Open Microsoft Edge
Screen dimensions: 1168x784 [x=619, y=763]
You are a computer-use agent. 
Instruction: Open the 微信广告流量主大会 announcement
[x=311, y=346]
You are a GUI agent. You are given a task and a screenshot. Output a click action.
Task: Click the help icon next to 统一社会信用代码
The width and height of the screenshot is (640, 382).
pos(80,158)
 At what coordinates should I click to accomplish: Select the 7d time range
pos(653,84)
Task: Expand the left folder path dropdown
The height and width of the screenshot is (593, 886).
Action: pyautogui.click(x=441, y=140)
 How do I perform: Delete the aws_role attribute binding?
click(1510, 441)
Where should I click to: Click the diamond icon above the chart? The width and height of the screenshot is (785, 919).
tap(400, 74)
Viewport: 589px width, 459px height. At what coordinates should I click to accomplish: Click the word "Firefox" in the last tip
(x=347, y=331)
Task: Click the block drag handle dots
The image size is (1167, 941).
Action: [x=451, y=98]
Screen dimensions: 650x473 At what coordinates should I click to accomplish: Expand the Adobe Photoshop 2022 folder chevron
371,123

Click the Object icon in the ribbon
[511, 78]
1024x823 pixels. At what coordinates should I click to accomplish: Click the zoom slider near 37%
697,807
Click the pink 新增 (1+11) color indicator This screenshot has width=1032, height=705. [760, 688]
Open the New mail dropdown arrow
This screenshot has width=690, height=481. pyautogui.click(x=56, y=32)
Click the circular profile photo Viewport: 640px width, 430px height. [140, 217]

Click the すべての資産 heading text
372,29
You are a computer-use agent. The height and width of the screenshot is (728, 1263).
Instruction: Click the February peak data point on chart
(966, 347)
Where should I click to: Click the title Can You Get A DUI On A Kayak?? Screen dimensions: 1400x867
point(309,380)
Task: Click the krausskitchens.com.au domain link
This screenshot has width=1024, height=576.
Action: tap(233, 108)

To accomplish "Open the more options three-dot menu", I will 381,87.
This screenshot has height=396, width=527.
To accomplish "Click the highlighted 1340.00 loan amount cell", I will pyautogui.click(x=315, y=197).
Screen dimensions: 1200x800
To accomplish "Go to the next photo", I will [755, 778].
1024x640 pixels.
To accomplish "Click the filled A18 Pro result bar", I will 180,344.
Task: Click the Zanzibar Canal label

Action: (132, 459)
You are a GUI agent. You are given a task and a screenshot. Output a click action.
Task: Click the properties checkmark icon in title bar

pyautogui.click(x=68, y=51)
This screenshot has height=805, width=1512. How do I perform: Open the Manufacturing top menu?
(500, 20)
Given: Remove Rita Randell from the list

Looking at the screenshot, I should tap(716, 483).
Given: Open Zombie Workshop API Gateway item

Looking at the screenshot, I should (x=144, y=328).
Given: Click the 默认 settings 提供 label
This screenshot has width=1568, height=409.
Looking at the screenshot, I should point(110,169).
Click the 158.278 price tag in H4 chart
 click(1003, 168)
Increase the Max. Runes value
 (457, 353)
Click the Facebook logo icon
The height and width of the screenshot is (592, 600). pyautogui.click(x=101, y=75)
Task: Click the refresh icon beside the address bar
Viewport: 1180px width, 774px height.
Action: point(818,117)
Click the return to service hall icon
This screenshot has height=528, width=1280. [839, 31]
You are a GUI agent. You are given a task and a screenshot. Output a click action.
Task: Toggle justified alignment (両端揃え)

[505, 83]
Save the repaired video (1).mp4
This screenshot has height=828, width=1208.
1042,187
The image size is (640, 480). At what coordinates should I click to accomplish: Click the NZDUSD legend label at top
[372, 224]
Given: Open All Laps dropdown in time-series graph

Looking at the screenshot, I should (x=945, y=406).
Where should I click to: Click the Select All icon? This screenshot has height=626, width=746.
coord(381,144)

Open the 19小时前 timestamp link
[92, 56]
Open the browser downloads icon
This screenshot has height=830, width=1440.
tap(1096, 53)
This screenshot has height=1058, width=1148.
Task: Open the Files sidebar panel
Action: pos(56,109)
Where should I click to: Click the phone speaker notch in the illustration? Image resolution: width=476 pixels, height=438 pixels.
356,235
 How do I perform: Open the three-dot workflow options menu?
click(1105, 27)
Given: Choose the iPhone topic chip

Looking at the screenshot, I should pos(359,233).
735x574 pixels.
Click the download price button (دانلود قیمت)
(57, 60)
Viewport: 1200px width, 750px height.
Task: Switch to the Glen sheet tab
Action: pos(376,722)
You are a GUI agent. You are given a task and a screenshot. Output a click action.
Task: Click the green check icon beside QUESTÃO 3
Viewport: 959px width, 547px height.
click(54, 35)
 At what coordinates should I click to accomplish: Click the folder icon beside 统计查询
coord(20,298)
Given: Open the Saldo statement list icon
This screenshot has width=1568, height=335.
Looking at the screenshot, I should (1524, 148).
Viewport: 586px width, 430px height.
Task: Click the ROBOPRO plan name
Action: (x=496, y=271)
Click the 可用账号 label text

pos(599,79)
—————
From the listing above, repeat exactly the lines starting at the line that includes "icon beside 统计查询" and ending at the line that includes "Given: Open the Saldo statement list icon", with nothing outside that span.

 At what coordinates should I click to accomplish: Click the folder icon beside 统计查询
coord(20,298)
Given: Open the Saldo statement list icon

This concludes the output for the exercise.